PUTIN neither lived nor worked in Tanzania, evidence shows

Since the start of the Russia- Ukraine war, an old black and white picture has circulated online showing a white man, falsely claimed to be Vladimir Putin’s training liberation movement in Southern Africa. 

Since the war started, each faction has garnered the world’s support to justify its course. According to BBC, it has been used to justify why African countries should support Russia in the war in Ukraine.

The Ugandan autocratic ruler’s son Muhoozi Kainerubaga also shared the picture on Twitter calling Africans to support Russia’s invasion only if the image is true that it was taken during the liberation of the African continent. 
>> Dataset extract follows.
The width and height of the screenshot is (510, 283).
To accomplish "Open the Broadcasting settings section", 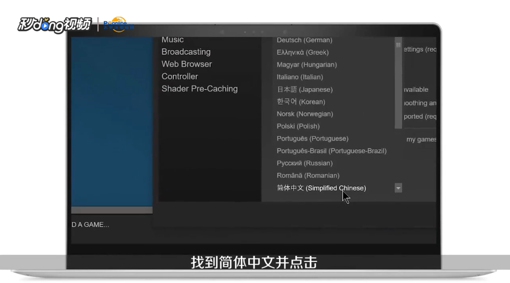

Pieces of evidence negate the year 1973 used along with the picture that Putin was in Tanzania. The photo features current Zimbabwe President Emmerson Mnangagwa and the late Samora Machel, the former president of Mozambique; both claim to have been trained by Putin in Tanzania in 1973. According to the blogs in Zimbabwe that posted this picture way back in 2018. 

There is no evidence to suggest Putin was in Africa around that time (1973). Putin was born in 1952, his profile on the Kremlin website shows that in 1975, Putin was a student at Leningrad State University in Russia.

According to Paul Fauvet, a journalist who has lived in Mozambique for several decades, Chinese instructors and not the soviets trained Mozambican freedom fighters. 

Also, current Zimbabwe President, Emmerson Mnangagwa, it is impossible that he was in Tanzania in 1973 as he spent 10 years behind bars from 1965, arrested by the white-minority government, the then Southern Rhodesia. You can do the math.

Renato Matusse, a Mozambican author, used the image in his book 2018 with the caption “Mr Machel with Soviet military advisers touring a military facility near the country’s capital Maputo in the mid-1980s”. But he says it’s clear that Mr Putin is not the man in question.

There is also no mention of him having visited Mozambique by the Kremlin or in any of his biographies.

José Milhazes, a historian and journalist, suggests the person appearing in the photo was another senior Soviet official serving in southern Africa.

Georgi Derluguian, who worked as a Portuguese-Russian interpreter in the 1980s, and is now a professor at New York University Abu Dhabi, says that the man in the photo is Mr Putin “is a joke”.

He says the boots worn to indicate a military man, while Mr Putin was an intelligence officer. The appearance is also more like that of an older Mr Putin.

The mystery man in the photograph is wearing a watch on his left arm. Mr Putin – at least nowadays – habitually wears one on his right arm.